Required actions »
a – Set down the part of the DecoderEmitter patch between "diff --git a/llvm/utils/TableGen/DecoderEmitter.cpp" and "RecordKeeper &R, StringRef PredicateNamespace)", inclusive, copying it word for word.
b – Output the lines of the listing between the lines holding "This screenshot has width=999, height=479." and "point(545,105)", inclusive, as a JSON list of strings with one string per line, omitting blank lines.

# START OF Document section

[llvm] [TableGen][DecoderEmitter] Extract encoding parsing into a method (NFC) (PR #154271)

Sergei Barannikov via llvm-commits llvm-commits at lists.llvm.org
Mon Aug 18 22:59:10 PDT 2025


https://github.com/s-barannikov created https://github.com/llvm/llvm-project/pull/154271

Call it from the constructor so that we can make `run` method `const`.
Turn a couple of related functions into methods as well.


>From ef713883c817aa876dfdbf459cc8c26f64cbc65a Mon Sep 17 00:00:00 2001
From: Sergei Barannikov <barannikov88 at gmail.com>
Date: Tue, 19 Aug 2025 08:58:14 +0300
Subject: [PATCH] [TableGen][DecoderEmitter] Extract encoding parsing into a
 method (NFC)

Call it from the constructor so that we can make `run` method `const`.
Turn a couple of related functions into methods as well.
---
 llvm/utils/TableGen/DecoderEmitter.cpp | 110 ++++++++++++++-----------
 1 file changed, 61 insertions(+), 49 deletions(-)

diff --git a/llvm/utils/TableGen/DecoderEmitter.cpp b/llvm/utils/TableGen/DecoderEmitter.cpp
index 109b955db6d79..8ac8a363e5fe2 100644
--- a/llvm/utils/TableGen/DecoderEmitter.cpp
+++ b/llvm/utils/TableGen/DecoderEmitter.cpp
@@ -219,11 +219,12 @@ using NamespacesHwModesMap = std::map<std::string, std::set<unsigned>>;
 
 class DecoderEmitter {
   const RecordKeeper &RK;
+  CodeGenTarget Target;
+  const CodeGenHwModes &CGH;
   std::vector<EncodingAndInst> Encodings;
 
 public:
-  DecoderEmitter(const RecordKeeper &R, StringRef PredicateNamespace)
-      : RK(R), Target(R), PredicateNamespace(PredicateNamespace) {}
+  DecoderEmitter(const RecordKeeper &RK, StringRef PredicateNamespace);
 
   const CodeGenTarget &getTarget() const { return Target; }
 
@@ -240,10 +241,18 @@ class DecoderEmitter {
                            DecoderSet &Decoders) const;
 
   // run - Output the code emitter
-  void run(raw_ostream &o);
+  void run(raw_ostream &o) const;
 
 private:
-  CodeGenTarget Target;
+  void collectHwModesReferencedForEncodings(
+      std::vector<unsigned> &HwModeIDs,
+      NamespacesHwModesMap &NamespacesWithHwModes) const;
+
+  void handleHwModesUnrelatedEncodings(
+      const CodeGenInstruction *Instr, ArrayRef<unsigned> HwModeIDs,
+      NamespacesHwModesMap &NamespacesWithHwModes);
+
+  void parseInstructionEncodings();
 
 public:
   StringRef PredicateNamespace;
@@ -2393,12 +2402,12 @@ static bool Check(DecodeStatus &Out, DecodeStatus In) {
 )";
 }
 
-// Collect all HwModes referenced by the target for encoding purposes.

# END OF Document section
# START OF Dataset rows

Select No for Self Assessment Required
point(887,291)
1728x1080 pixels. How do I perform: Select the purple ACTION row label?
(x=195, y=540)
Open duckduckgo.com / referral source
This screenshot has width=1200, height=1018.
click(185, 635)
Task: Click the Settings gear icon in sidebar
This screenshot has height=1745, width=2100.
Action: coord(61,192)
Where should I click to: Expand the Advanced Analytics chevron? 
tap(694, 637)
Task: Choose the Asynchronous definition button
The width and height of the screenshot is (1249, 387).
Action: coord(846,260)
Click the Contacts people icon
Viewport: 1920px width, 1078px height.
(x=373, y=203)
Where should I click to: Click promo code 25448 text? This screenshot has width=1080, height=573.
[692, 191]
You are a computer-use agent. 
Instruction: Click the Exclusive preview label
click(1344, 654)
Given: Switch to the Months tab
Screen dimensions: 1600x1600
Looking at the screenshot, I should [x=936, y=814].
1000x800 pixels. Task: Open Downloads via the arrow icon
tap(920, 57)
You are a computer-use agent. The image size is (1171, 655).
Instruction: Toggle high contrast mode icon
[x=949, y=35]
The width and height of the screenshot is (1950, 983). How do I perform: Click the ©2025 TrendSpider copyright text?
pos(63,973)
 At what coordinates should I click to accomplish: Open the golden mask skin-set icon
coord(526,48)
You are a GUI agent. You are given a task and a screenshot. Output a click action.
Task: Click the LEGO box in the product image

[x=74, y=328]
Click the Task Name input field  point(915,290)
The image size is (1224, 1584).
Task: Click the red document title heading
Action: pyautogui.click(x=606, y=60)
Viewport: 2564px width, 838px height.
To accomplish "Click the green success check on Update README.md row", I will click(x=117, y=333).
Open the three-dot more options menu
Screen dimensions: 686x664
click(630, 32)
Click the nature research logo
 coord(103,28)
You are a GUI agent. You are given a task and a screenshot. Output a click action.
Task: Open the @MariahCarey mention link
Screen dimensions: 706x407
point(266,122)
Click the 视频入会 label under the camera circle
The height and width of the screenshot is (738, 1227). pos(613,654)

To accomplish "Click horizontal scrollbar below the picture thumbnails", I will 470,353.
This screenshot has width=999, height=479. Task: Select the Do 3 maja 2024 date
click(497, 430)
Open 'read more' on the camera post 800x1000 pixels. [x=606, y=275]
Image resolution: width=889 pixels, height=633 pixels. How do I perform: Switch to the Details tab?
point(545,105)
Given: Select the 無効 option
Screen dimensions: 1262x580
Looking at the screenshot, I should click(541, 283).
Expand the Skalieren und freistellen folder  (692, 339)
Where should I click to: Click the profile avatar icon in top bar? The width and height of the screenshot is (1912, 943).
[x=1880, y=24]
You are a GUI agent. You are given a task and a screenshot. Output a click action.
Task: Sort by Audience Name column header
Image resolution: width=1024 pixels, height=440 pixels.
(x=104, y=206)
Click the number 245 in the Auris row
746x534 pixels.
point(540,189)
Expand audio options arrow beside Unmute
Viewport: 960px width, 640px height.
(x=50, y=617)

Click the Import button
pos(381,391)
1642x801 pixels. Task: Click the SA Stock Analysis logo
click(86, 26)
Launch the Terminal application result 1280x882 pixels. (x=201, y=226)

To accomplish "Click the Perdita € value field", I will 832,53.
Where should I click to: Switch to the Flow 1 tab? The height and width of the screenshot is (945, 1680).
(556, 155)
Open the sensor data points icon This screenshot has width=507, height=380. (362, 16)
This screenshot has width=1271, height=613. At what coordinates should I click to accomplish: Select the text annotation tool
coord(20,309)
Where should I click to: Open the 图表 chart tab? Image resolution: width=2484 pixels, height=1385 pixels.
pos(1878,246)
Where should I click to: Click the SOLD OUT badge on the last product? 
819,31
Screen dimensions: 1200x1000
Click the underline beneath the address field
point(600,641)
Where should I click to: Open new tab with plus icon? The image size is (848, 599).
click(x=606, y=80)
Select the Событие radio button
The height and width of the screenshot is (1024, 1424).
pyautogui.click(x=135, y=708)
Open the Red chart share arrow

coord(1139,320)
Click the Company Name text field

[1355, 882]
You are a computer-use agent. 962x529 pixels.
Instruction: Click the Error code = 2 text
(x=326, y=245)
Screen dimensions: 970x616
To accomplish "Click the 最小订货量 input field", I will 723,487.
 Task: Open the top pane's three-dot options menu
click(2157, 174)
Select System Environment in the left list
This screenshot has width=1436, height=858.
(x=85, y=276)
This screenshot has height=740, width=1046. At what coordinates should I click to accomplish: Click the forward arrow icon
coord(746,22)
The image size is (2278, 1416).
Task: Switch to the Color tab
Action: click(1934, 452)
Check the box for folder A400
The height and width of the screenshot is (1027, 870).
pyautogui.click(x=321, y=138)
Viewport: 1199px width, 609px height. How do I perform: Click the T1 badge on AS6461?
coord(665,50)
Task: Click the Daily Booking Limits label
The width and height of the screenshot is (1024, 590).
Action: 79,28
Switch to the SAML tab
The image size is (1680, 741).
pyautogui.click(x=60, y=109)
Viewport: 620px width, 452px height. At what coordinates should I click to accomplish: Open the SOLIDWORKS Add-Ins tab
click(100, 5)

# END OF Dataset rows

Worked answers »
a –
diff --git a/llvm/utils/TableGen/DecoderEmitter.cpp b/llvm/utils/TableGen/DecoderEmitter.cpp
index 109b955db6d79..8ac8a363e5fe2 100644
--- a/llvm/utils/TableGen/DecoderEmitter.cpp
+++ b/llvm/utils/TableGen/DecoderEmitter.cpp
@@ -219,11 +219,12 @@ using NamespacesHwModesMap = std::map<std::string, std::set<unsigned>>;
 
 class DecoderEmitter {
   const RecordKeeper &RK;
+  CodeGenTarget Target;
+  const CodeGenHwModes &CGH;
   std::vector<EncodingAndInst> Encodings;
 
 public:
-  DecoderEmitter(const RecordKeeper &R, StringRef PredicateNamespace)

b –
[
  "This screenshot has width=999, height=479. Task: Select the Do 3 maja 2024 date",
  "click(497, 430)",
  "Open 'read more' on the camera post 800x1000 pixels. [x=606, y=275]",
  "Image resolution: width=889 pixels, height=633 pixels. How do I perform: Switch to the Details tab?",
  "point(545,105)"
]